A New Political Fault Line: Social Media vs. Traditional News


Latinos, young men, non-college-educated white people, suburban women. The exit polls and political analysis invariably focuses on the changing behavior of demographic groups.

That ignores a big determinant of political behavior: where people get their news and information. It's odd how little attention has been given to this, given that in the past decade we’ve had a revolution in how information flows.

The exit polls did not ask about media consumption, so we need to look for indirect clues. NBC asked the question in April when President Joe Biden was still in the race, and the results were dramatic. Among people who got their news from “newspapers,” Biden was winning 70-21. Among people who got their news from “YouTube/Google,” Trump led 55-39.


The exit polls this week did show that some of the biggest shifts in voting patterns came among young people and Latinos, two groups whose media consumption differs from the national average.

Biden won 18- to 21-year-olds by 60-36 percent; Harris won only 55-42 percent. There’s no group where the information consumption has changed more than young people. While 3 percent of seniors get their information from social media, 46 percent of 18- to 29-year-olds do.


Trump won 45 percent of Latinos in 2024 compared with 32 percent in 2020 — and Hispanic people are more likely to use social media than white people, according to a survey by PRRI.


The reliance on social media as a news source among those groups is probably a bigger factor in 2024 than in 2020, in part because a new cohort of voters raised on social media as teenagers entered the electorate, and Latino voters are disproportionately young. In 2020, 23 percent of adults got their news from YouTube; in 2024, 32 percent did. The portion turning to TikTok jumped from 3 percent to 17 percent.


The nature of these platforms has changed too — as more of their users come to rely on them for news. In 2020, 28 percent of regular Instagram users got their news there; in 2024, 40 percent did, according to Pew Research Center. In 2020, 22 percent of TikTok users got news there; in 2024, 52 percent did.


The other big factor that changed was one of the biggest platforms, X, formerly Twitter, having its owner (with 200 million followers) go all-in for one candidate.

These studies reveal an interesting fault line. While most women get their news from TikTok, most young men get their news from YouTube, Twitter and Reddit, Pew found. This confirms that men and women often act on different sources of information. Yet while we spill many words analyzing whether New York Times headlines normalize bad behavior, we know very little about what news and information rises to the top on Reddit and YouTube.

Trump supporters will argue that this re-sorting of media consumption was a positive development, allowing people to get information unfiltered by the (biased) elite media. Indeed, Elon Musk declared that with this election, “Legacy media is dead. Long live citizen journalism!

But there is much evidence that information on social media is more likely to include misinformation and provide news that reinforces preexisting beliefs than traditional mainstream media. And in 2020, studies showed that people who relied on social media for news were less knowledgeable. We’ll see if that remains true in 2024. At a minimum, we need to better understand the dynamics.

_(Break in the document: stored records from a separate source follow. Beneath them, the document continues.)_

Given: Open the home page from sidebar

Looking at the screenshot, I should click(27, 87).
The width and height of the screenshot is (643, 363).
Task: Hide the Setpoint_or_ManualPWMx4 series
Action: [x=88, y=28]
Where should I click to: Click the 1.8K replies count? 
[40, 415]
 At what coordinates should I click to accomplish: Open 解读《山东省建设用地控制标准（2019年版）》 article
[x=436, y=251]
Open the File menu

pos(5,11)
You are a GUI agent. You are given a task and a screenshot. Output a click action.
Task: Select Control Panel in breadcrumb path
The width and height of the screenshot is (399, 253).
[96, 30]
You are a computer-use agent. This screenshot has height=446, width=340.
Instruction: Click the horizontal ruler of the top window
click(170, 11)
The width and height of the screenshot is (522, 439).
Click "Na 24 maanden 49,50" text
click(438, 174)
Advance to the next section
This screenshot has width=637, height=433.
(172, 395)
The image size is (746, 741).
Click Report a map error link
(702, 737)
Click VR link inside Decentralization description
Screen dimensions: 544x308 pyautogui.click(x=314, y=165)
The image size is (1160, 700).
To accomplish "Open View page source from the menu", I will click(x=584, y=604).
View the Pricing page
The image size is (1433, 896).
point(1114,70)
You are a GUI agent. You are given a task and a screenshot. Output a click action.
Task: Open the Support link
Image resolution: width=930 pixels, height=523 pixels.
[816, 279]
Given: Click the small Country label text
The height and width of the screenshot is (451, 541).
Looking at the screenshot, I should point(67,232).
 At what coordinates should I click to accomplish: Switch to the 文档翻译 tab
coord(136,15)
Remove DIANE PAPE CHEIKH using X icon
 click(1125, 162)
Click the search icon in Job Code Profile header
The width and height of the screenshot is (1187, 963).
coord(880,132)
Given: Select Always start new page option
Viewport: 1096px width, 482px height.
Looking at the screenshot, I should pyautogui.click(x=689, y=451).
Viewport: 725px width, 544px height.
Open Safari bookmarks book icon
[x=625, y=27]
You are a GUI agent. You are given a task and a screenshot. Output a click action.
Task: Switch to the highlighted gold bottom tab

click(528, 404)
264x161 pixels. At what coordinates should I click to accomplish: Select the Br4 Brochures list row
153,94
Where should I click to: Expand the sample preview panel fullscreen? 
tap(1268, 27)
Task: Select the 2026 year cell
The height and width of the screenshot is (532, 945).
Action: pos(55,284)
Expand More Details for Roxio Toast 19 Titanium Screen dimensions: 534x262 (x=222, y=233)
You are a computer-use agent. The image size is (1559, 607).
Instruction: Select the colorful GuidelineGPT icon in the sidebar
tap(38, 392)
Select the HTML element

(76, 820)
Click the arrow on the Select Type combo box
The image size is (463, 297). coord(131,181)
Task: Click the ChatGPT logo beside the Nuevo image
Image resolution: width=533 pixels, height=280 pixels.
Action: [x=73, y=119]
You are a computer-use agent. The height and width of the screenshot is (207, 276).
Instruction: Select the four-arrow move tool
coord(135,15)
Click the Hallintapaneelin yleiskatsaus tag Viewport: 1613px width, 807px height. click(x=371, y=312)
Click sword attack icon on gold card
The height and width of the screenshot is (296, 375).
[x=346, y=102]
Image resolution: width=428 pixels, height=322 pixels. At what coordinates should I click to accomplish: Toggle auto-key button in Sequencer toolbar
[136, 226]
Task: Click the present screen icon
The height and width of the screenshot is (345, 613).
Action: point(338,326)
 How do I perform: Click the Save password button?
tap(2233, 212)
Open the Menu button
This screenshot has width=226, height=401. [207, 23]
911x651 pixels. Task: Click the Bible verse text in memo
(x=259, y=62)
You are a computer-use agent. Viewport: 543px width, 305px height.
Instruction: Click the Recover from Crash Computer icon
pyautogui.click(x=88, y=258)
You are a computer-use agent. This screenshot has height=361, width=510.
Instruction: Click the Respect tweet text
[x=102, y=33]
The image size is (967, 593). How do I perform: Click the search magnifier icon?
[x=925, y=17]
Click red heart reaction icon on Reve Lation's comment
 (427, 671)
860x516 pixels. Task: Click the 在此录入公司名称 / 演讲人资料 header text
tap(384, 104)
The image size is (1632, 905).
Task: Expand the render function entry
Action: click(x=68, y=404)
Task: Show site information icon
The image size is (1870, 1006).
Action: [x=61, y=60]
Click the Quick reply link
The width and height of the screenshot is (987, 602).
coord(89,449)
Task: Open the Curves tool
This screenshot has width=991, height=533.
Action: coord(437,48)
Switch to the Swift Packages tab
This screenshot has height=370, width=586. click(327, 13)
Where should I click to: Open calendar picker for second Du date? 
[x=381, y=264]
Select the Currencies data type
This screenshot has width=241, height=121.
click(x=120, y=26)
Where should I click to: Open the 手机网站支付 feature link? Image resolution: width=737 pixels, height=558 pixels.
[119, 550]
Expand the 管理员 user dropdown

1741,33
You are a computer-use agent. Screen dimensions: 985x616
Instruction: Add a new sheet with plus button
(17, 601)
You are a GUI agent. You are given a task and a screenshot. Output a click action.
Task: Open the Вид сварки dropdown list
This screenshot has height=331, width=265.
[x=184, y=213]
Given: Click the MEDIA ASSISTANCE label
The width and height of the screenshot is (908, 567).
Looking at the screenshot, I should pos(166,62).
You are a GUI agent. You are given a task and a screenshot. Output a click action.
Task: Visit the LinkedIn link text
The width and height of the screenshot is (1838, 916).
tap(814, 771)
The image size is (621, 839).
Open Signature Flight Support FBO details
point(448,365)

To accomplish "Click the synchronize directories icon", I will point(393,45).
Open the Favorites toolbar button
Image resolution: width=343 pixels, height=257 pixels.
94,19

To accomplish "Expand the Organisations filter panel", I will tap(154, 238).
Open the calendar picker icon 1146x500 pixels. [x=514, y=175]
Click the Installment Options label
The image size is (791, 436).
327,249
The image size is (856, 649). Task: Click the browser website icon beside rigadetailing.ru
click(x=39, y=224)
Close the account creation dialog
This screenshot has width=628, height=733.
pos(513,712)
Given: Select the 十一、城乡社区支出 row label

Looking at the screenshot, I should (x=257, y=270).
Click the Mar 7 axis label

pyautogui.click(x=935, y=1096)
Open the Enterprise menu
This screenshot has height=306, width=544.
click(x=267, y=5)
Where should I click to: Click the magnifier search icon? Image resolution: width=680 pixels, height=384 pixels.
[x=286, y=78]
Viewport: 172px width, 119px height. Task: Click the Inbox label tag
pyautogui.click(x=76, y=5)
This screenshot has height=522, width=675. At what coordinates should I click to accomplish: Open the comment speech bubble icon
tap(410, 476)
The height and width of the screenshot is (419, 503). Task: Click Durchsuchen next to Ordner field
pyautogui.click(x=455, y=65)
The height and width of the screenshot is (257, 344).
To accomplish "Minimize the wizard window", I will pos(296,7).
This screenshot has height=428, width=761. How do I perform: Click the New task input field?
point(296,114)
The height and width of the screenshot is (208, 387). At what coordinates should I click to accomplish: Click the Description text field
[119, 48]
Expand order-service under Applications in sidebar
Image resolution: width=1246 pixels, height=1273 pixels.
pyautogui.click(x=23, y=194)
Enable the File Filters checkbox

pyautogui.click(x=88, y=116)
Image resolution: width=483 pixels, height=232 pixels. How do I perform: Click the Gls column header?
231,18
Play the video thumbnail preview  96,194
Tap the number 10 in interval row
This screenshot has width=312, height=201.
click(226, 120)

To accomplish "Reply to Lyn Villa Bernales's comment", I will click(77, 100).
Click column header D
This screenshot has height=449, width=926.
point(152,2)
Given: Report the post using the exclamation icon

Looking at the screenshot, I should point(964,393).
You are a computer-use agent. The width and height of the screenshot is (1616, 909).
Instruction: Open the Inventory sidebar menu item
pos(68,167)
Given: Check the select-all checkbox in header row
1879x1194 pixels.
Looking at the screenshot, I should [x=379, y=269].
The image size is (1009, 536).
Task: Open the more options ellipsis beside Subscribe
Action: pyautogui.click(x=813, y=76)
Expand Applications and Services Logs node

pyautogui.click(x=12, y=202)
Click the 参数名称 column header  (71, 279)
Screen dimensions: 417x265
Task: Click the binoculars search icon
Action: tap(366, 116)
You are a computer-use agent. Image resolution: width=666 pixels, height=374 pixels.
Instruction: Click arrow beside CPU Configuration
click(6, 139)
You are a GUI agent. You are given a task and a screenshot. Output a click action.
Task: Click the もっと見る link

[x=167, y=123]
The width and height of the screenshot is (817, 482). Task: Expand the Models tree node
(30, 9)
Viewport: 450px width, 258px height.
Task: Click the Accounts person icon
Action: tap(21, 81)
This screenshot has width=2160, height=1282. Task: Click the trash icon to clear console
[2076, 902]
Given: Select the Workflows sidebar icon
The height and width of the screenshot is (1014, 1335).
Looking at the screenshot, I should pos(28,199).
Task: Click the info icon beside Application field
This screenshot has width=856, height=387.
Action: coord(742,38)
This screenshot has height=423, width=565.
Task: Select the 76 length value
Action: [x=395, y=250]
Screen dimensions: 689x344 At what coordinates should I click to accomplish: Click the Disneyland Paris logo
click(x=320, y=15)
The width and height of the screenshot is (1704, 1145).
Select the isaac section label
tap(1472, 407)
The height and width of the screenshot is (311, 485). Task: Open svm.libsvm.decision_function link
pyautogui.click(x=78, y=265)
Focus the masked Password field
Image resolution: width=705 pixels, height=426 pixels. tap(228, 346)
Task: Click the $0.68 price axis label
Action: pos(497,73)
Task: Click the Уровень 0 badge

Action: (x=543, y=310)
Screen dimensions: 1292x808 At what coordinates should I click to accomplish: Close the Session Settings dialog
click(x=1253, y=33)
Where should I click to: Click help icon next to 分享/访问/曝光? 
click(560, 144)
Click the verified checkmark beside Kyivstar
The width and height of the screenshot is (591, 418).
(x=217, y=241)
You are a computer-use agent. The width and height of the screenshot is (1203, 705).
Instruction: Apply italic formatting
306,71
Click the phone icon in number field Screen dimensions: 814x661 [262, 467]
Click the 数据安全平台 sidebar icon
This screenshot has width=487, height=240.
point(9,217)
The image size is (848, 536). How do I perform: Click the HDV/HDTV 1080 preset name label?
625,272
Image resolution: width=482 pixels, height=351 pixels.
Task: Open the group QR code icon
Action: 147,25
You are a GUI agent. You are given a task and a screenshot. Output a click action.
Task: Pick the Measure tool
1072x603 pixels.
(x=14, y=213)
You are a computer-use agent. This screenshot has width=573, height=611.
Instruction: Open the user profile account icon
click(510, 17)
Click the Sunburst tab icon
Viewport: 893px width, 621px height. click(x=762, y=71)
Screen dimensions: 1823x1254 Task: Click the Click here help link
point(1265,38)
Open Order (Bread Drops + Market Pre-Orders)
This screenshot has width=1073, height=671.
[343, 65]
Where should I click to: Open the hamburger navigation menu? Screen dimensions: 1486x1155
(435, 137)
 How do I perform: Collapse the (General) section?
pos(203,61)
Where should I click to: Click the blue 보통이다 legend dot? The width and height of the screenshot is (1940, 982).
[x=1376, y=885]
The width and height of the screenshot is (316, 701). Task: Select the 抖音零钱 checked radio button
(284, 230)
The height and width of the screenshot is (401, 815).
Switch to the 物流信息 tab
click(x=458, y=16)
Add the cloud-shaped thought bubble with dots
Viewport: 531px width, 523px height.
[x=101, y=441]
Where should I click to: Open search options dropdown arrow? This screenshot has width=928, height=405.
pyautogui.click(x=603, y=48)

One meta-cause of the change is obvious: the rise of social media. The other is more indirect but still significant: the collapse of local news. We’ve lost one-third of our local newspapers; the number of reporters has dropped 60 percent in two decades. Studies have shown that the contraction of local news has created a vacuum — which has been filled by partisan news sources and social media (both polarizing and more likely to spread misinformation).

I’m certainly not arguing that issues like inflation or immigration were not important factors, or that if people just had different information they might have voted differently. But if we want to grasp the meaning of this election, we can’t ignore one of the biggest forces that shaped the electorate — or how the collapse of local news has changed the political equation.